**What you need to do**
Extract every line from the records below that contains the word "Prenos".

#####

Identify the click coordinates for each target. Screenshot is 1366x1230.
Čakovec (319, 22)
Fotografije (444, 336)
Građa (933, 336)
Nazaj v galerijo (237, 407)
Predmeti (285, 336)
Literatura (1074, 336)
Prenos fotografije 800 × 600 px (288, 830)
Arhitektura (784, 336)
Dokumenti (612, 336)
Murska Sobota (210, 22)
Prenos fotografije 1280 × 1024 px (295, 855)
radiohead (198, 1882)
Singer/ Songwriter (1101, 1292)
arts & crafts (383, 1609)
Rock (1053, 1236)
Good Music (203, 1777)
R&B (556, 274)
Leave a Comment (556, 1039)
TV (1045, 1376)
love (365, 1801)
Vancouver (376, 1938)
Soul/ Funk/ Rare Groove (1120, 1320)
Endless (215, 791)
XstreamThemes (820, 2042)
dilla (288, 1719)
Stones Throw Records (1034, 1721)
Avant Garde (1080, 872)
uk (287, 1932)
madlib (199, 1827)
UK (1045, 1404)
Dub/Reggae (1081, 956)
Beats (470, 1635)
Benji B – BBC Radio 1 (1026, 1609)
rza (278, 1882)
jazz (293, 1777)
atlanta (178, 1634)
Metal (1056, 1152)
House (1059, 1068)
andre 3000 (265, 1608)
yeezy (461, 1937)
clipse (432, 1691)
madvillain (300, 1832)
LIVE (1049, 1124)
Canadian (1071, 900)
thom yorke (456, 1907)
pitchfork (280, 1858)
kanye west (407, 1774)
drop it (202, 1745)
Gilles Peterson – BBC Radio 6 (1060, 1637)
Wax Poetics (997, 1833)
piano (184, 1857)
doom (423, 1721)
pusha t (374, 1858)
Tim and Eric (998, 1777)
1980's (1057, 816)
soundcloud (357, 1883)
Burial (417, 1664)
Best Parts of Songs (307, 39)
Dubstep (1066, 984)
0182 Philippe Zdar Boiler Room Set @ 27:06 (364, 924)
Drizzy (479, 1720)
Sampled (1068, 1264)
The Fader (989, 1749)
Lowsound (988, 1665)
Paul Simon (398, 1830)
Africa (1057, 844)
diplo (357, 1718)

#####

**Task solution**
Prenos fotografije 800 × 600 px (288, 830)
Prenos fotografije 1280 × 1024 px (295, 855)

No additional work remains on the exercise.